● **Excerpt provided**:
If you are coming from a country where you have a decent mobile phone there’s a chance you might be able to use your phone for an internet connection here in Thailand. You could buy a phone here easily enough. You’d need to buy a SIM card from one of the major phone companies here – I’d recommend trying BOTH AIS and DTAC since their service varies – as I found out recently.

Buy an AIS or DTAC SIM card that allows you to access the phone and the internet. You should be able to communicate that to the person you’re buying from – or don’t buy it from that shop. Once you buy it, insert it, call the customer service number, get an English menu and operator. Tell the operator you want internet on your phone.

Currently AIS has plans for 30 hours, 50 hours, 100 hours and unlimited. Unlimited will run about 999 baht per month. Unlimited on DTAC is by the week – you must renew everyweek – but it is 266 baht for a week. At AIS for 100 hours it is 350 baht. At DTAC for one day unlimited is 40 baht.

Now, you can either use your phone for internet and stumble through pushing arrow keys or a joystick to move your cursor… or if you’re LUCKY you have a touchscreen interface that’s almost bearable. I used a touchscreen on my Motorola e680i for a year before tiring of it. I currently have a Nokia that has a joystick – and it’s killing me – I need a touchscreen.

OR, you can use your phone as a modem and connect it to your notebook computer. This is the coolest option as you have internet anywhere you go. You don’t need to sit in a internet cafe. You don’t have to be at home. You can be on the bus or a train. You can be at the beach.

Connection from your phone to your notebook should be by cable as it is most consistent and uses less battery than bluetooth – but you can do it either way. My Nokia e70 phone allows me to connect with infrared also – but that’s a last resort. I always just bring my USB to phone cable.

Your phone should have one of these two options (or both) if you want to connect to the internet in this way and surf fairly quickly.

1. A Class 10 GPRS modem. This is the minimum. I believe there are Class 12’s now which should give a nice internet speed. My Motorola had this class 10 modem and I was able to occasionally get 9-10 KB per second downloads even in Ubon. I consistently got 5 KB per second and that is the bare minimum that’s useable, but you can still check your gmail or whatever email platform you use.

2. EDGE service. Edge is like GPRS on steroids. It is much quicker and consistently faster than the regular GPRS internet service that you’ll get over your class 10 (or slower) modem. With EDGE on my Nokia I can get 12KB per second regularly and sometimes as high as 20KB per second – according to my OPERA web browser and FIRE FTP programs which tell me download speeds.

EDGE is NOT available all over Thailand but I get it in such places as Surat Thani, Ubon, Yasothon, Sisaket (sometimes) and Pattaya has it full-blown. Bangkok has it well covered and even Ko Samui has it. I’d say most or all big cities have it covered by either AIS or DTAC. Unfortunately the coverage maps on both companies sites are old and won’t do you any good. Best to ask expats that are here in person or try online forums.

● **Directions**:
[A] Recast the paragraph of the article on mobile internet in Thailand that begins "Currently AIS has plans" as a short bulleted list, keeping every plan and price.
[B] According to the article on mobile internet in Thailand, what download speed is the bare minimum that is usable?
[C] Write the next part of the article on mobile internet in Thailand, picking up after its final sentence.
The listing that comes after the article on mobile internet in Thailand is not needed for any of this work.

● **Data segment**:

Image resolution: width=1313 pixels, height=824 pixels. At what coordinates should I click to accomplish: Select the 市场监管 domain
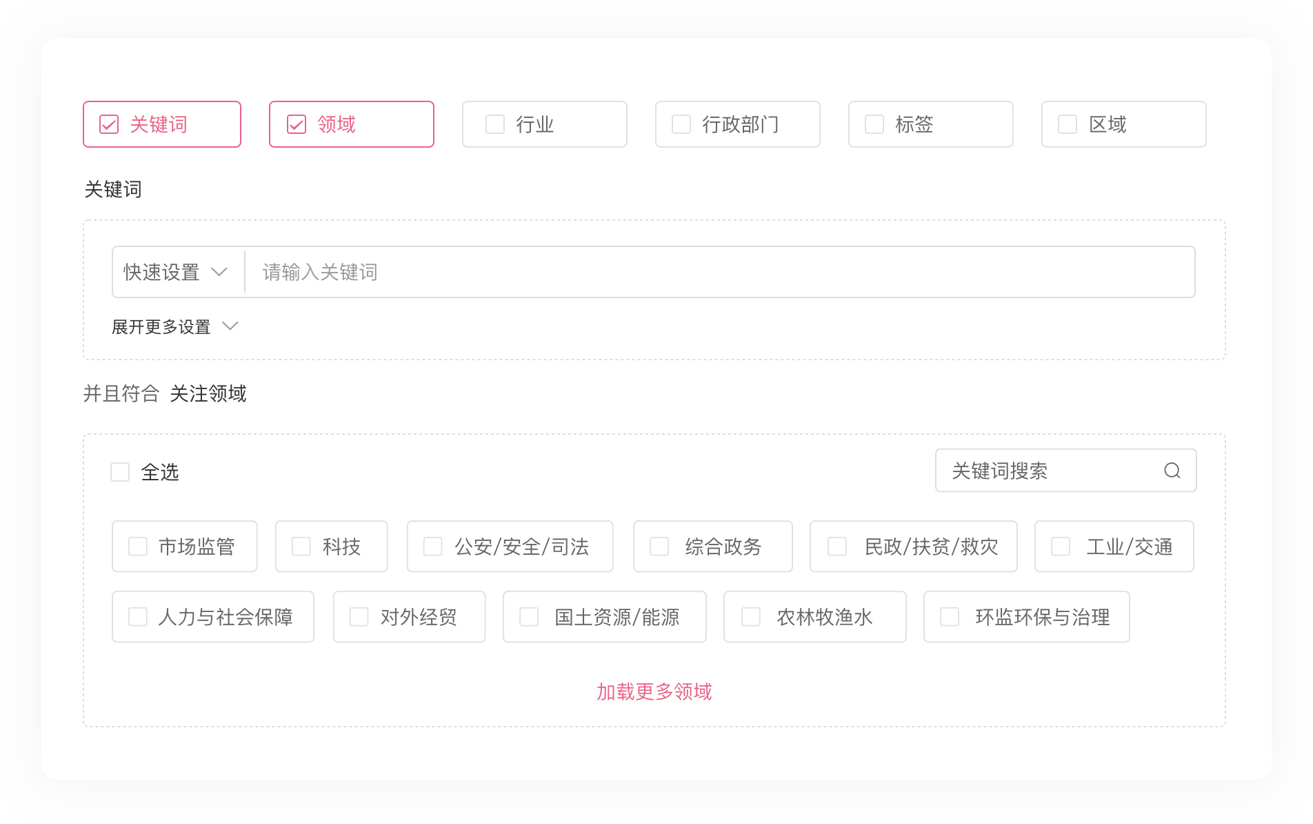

● **Answer set**:
[A]
- AIS offers plans for 30 hours, 50 hours, 100 hours and unlimited.
- AIS unlimited: about 999 baht per month.
- AIS 100 hours: 350 baht.
- DTAC unlimited: 266 baht per week, renewed every week.
- DTAC one day unlimited: 40 baht.

[B] 5 KB per second.

[C]
My choice is to use the EDGE service on my phone as a modem.

I used AIS phone service for a long time in Thailand, until 2 days ago I decided I’d TRY DTAC and see – is there a difference in internet speeds when I use the phone as a modem…?

Yes, there IS a difference.

Previously I could not EDIT my posts at blogger.com. You might have seen mistakes in formatting and spelling on this or my other blogs and wondered – what’s up with Vern – is he slipping? Yes, he’s slipping, but there was no way to edit the pages once they were posted since my dumb AIS connection would give an error on submitting my changes in blogger. So, in order to edit blog posts once they were posted I needed to go to an internet cafe – a free broadband place I found that actually costs me more everyday than just sitting at home because I suck down espresso yen’s all day, it adds up.

So, I try this DTAC service. FIRST of all the EDGE service lights up right away. WOW. I’ve got EDGE again? COOL. Then I try all the stuff I previously couldn’t do well with the AIS connection. With the DTAC connection it does it ALL! I’m so psyched about this it prompted me to write this whole article about internet access and tell everyone that uses AIS or uses DTAC to switch and see what the difference is. I use blogger and blogger is farked with AIS. DTAC works much better. You might use WordPress or some other blogging platform or tools online that work better with one or the other.

Another cool thing about DTAC is that recently they came out with PUSHMAIL for MSN, HOTMAIL, YAHOO, and GMAIL. They will send you a text message to notify you of the new email message. If you want to read it – you can login following a link and you’ll see your email instantaneously.

Now, AIS has a form of pushmail -that I could use with my phone – but, you would need to be connected to the internet with unlimited access to have the notifications come in realtime because it requires you to be online all the time. DTAC doesn’t.

DTAC is offering this free for the next 6 months. After that they SAY it will be 30 baht per month – which is QUITE acceptable to me.

That being said, my Gmail is farked with it – not working. I’ll have to call the customer service again and try to get it going as that was the catalyst behind me trying DTAC – this cool pushmail for free on gmail. I love to know when I have email. It beats me checking every couple hours and sometimes finding an email I could have responded to hours ago.

Ok, that’s it. Hope it helps.

Oh – and for your computer you will want to bring a 3 prong electric plug adapter that brings it down to 2 prongs since most outlets in Thailand are not grounded and use only 2 prong. Notice those small electric shocks you get when you’re using electronics in Thailand? You are the ground… lol.

Thailand Online

Over a couple years I’ve been looking at the sites that most of us use here in Thailand on a daily or maybe weekly basis. There are some sites that we all tend to use because there just isn’t anything better.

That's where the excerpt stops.